Pseudolocalization to Catch i18n Errors Early

Pseudolocalization is the automated generation of fake translations of a program’s localizable messages. Using the program in a pseudolocale generated in this manner facilitates finding bugs and weaknesses in the program’s internationalization. Google has been using this technique internally for some time, and has now released an open-source Java library to provide this functionality at http://code.google.com/p/pseudolocalization-tool/.
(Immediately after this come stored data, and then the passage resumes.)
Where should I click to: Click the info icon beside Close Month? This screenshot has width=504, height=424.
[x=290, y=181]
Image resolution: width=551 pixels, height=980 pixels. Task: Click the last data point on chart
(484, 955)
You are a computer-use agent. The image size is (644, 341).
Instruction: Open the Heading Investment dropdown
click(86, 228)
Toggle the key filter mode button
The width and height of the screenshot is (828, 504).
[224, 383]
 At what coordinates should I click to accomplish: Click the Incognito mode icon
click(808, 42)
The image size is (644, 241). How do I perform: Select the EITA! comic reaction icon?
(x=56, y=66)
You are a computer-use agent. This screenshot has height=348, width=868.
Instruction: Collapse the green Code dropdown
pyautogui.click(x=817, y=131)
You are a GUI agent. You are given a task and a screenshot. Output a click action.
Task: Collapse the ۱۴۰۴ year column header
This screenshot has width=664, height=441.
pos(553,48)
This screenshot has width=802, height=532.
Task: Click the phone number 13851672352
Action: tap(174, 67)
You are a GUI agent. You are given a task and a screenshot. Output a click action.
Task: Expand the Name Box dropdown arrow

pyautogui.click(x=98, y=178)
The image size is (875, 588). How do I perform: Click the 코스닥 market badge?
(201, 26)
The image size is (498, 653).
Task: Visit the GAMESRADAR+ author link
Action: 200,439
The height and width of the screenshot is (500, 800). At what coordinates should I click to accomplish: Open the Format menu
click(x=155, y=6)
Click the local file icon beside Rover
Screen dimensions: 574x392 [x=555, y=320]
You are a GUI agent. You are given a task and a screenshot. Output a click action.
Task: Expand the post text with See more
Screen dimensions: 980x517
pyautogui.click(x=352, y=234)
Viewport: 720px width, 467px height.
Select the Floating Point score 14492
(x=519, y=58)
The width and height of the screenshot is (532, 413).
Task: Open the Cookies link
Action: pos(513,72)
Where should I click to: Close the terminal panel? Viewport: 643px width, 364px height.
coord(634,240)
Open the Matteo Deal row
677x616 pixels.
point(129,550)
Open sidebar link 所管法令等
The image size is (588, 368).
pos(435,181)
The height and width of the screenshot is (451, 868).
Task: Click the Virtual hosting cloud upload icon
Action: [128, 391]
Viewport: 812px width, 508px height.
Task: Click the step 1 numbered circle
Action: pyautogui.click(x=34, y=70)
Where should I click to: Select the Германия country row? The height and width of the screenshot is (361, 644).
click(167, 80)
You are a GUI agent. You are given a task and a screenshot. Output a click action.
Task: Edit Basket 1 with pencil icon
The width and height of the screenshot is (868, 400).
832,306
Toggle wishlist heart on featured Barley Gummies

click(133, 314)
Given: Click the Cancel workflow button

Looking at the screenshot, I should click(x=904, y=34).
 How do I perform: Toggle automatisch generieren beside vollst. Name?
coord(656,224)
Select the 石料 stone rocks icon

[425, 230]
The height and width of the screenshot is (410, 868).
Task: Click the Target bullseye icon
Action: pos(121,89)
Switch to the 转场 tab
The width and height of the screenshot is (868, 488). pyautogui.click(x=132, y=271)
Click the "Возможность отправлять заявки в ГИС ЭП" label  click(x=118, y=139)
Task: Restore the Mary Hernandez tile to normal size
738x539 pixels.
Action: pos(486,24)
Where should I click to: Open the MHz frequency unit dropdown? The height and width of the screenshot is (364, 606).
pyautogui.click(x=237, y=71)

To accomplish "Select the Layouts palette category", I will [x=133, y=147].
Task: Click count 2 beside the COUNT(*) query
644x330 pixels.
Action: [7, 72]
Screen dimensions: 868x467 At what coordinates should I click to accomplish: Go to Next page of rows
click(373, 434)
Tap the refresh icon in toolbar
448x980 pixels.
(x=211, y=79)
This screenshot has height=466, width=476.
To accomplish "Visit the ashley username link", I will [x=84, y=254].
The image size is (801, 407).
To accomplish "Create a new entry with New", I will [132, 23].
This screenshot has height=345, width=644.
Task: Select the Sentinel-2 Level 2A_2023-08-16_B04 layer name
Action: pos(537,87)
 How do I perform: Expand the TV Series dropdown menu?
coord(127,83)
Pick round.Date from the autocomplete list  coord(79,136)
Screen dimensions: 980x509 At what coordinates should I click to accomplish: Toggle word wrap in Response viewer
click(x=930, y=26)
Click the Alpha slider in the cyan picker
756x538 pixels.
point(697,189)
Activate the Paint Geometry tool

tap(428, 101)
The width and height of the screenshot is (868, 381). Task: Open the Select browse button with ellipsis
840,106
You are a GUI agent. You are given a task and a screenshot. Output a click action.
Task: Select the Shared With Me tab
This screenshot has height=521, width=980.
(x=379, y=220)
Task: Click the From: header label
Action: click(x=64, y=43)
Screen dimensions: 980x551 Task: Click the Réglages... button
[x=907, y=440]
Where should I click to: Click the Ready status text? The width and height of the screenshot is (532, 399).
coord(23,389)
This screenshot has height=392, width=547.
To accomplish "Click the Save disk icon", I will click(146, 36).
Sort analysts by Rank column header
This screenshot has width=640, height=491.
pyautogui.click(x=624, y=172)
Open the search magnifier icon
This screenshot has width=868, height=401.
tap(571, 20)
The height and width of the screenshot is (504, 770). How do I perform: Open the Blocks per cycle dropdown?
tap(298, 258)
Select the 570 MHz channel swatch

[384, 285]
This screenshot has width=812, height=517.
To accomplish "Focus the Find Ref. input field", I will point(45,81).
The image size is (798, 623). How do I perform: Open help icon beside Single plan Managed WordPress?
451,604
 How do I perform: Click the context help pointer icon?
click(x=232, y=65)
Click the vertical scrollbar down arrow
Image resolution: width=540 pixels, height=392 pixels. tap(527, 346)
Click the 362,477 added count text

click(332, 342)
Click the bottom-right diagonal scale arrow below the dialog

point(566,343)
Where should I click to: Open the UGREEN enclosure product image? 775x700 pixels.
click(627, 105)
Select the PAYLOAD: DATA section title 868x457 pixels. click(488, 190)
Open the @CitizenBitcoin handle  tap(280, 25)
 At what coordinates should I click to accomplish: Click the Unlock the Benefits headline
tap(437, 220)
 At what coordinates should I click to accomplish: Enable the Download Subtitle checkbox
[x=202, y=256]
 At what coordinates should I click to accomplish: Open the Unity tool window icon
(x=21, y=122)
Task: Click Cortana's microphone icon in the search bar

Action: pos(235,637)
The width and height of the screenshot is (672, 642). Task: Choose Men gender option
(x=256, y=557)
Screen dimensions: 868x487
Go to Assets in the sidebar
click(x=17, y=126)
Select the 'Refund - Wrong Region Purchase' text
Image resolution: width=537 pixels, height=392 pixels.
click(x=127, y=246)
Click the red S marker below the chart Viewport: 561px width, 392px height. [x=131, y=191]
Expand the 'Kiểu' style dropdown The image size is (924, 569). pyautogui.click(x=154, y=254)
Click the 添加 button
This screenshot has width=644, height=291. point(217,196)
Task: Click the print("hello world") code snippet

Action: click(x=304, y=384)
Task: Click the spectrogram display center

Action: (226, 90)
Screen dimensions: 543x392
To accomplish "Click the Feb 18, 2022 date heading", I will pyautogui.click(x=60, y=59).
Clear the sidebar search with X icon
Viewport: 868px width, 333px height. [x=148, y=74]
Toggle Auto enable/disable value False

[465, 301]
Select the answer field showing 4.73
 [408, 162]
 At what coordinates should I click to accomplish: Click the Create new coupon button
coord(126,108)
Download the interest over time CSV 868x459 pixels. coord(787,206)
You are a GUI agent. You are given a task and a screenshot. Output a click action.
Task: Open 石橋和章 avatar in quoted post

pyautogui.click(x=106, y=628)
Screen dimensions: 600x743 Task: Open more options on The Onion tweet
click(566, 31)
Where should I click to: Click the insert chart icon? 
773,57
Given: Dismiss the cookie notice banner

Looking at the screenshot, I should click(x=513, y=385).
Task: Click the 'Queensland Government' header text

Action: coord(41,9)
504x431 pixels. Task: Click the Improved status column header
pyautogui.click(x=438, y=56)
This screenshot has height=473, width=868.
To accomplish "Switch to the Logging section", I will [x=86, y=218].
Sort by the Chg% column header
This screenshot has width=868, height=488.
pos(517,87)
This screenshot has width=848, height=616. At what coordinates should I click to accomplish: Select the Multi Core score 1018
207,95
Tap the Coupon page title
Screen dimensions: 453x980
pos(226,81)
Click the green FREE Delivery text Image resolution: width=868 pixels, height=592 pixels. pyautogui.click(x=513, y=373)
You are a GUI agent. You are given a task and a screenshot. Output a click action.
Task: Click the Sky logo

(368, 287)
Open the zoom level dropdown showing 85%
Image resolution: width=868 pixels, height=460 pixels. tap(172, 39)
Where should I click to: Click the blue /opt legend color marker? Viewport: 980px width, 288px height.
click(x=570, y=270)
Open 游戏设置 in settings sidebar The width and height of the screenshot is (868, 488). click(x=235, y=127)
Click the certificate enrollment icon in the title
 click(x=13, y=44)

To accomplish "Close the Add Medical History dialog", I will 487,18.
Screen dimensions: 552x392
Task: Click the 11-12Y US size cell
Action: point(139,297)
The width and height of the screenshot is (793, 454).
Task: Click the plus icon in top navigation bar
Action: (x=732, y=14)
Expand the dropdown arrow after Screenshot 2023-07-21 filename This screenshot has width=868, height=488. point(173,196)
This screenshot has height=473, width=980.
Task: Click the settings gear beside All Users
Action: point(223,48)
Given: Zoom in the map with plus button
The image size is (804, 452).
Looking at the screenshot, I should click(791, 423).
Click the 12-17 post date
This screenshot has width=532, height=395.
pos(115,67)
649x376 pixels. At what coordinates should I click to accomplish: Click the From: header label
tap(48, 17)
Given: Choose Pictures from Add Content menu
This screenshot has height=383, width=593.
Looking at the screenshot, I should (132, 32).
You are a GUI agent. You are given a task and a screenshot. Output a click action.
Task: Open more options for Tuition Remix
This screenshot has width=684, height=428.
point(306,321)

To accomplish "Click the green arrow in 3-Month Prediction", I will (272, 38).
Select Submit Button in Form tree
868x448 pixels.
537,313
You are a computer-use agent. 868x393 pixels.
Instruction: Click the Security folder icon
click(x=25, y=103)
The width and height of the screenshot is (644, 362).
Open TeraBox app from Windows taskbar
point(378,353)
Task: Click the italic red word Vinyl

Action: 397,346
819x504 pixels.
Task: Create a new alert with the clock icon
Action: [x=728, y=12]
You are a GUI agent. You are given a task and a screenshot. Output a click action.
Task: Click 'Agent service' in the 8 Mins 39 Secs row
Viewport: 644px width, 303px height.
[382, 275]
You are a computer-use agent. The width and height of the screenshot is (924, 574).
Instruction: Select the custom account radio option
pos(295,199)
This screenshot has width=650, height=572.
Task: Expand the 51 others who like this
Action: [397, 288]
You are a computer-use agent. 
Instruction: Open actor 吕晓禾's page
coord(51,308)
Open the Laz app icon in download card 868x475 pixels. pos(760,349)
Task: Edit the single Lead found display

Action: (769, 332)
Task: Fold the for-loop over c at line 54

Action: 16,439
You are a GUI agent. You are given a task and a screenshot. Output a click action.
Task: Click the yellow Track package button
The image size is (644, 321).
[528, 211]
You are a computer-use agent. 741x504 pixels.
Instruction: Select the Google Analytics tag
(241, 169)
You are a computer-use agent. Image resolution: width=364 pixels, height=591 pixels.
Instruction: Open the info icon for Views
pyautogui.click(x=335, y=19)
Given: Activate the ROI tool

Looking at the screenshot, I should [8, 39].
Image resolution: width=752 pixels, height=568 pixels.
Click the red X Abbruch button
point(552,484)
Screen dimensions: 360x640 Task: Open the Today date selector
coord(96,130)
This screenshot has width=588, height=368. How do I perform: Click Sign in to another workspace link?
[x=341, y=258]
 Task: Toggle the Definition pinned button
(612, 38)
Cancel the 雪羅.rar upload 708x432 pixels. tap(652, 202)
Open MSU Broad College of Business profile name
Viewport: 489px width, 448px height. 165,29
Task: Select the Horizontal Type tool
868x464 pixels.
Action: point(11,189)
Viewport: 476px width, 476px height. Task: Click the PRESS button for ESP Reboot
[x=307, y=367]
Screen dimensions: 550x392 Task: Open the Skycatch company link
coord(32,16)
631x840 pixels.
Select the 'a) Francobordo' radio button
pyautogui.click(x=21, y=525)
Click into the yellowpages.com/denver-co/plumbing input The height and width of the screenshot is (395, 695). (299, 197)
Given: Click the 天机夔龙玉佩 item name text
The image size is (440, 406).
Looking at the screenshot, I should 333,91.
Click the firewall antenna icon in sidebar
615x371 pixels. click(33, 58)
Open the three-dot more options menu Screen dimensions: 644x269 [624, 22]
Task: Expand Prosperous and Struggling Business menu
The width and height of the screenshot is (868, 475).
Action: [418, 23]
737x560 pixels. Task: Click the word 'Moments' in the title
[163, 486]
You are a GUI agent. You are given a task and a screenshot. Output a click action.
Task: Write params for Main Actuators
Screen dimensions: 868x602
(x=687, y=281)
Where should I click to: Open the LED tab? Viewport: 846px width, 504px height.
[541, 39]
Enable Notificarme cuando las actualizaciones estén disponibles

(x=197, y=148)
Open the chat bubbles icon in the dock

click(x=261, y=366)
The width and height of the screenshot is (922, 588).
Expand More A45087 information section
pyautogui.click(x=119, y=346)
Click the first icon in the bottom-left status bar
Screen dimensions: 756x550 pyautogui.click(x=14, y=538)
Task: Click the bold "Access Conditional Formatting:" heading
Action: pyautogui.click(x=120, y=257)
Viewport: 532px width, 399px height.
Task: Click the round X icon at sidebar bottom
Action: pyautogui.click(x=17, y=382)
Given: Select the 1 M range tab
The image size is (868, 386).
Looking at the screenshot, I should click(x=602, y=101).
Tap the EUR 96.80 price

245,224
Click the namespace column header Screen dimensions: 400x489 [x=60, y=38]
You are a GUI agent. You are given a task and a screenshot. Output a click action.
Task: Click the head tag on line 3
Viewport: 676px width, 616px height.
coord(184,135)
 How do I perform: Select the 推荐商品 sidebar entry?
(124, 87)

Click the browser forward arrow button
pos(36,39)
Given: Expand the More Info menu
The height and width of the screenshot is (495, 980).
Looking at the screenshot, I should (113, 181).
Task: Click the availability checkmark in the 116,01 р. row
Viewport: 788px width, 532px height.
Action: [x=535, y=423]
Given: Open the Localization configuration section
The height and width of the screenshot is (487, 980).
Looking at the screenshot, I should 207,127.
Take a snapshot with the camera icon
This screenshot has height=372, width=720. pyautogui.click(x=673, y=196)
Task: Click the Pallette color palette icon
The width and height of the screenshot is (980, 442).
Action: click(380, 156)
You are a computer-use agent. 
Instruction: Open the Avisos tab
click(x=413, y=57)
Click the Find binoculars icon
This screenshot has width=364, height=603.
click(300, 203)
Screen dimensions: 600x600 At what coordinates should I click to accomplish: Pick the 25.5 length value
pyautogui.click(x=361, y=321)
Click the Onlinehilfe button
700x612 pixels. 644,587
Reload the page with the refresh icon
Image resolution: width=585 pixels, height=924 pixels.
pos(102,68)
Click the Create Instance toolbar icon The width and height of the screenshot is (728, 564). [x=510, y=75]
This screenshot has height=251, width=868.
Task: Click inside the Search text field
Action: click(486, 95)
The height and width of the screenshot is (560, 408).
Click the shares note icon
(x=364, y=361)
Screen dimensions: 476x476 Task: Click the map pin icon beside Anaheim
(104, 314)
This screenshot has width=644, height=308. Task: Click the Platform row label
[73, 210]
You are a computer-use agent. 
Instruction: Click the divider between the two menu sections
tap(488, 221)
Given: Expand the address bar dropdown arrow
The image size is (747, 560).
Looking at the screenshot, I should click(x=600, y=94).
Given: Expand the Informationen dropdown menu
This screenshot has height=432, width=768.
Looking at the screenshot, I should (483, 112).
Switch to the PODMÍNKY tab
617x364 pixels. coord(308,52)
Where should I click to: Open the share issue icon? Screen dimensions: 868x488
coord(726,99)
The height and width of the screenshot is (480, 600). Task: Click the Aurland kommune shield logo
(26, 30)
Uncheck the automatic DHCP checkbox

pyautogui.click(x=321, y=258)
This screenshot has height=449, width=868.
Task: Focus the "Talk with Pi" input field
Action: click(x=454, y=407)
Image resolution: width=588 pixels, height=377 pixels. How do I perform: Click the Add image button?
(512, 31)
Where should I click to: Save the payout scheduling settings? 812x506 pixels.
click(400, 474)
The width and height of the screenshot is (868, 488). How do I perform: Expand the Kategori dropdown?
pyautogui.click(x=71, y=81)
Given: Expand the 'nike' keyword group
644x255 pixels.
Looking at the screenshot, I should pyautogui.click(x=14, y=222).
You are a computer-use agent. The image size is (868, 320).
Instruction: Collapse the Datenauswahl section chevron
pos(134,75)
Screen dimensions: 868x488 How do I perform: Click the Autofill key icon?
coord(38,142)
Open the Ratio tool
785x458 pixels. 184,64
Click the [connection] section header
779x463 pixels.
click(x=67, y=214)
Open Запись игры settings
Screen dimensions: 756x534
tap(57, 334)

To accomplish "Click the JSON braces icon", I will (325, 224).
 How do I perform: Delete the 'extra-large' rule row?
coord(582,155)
Take a look at the following screenshot and see if you can spot the internationalization problems:

Some common problems in localizing applications are:

  • Non-localizable text A program may have hard-coded text in the program source itself, or parts of messages may come from other non-localized sources (such as from a database), or there could be bugs in finding and using localized messages. The accents pseudolocalization method helps identify these problems by replacing US-ASCII characters with accented or otherwise modified versions, while still remaining readable. That way, if you see unaccented text, you know that text will not be localized for real locales either.
  • Combining separately translated sentences or paragraphs A program may “piece together” complete sentences/paragraphs from smaller translated strings. This is a problem since some locales may require that parts of the sentence/paragraph be reordered, or the translation may depend on the context of what else appears in the sentence. The brackets pseudolocalization method adds [ and ] around each translated string to clearly show translation boundaries. If you see a sentence/paragraph broken up into multiple bracketed pieces, you know it is likely to be impossible to translate well for some locales.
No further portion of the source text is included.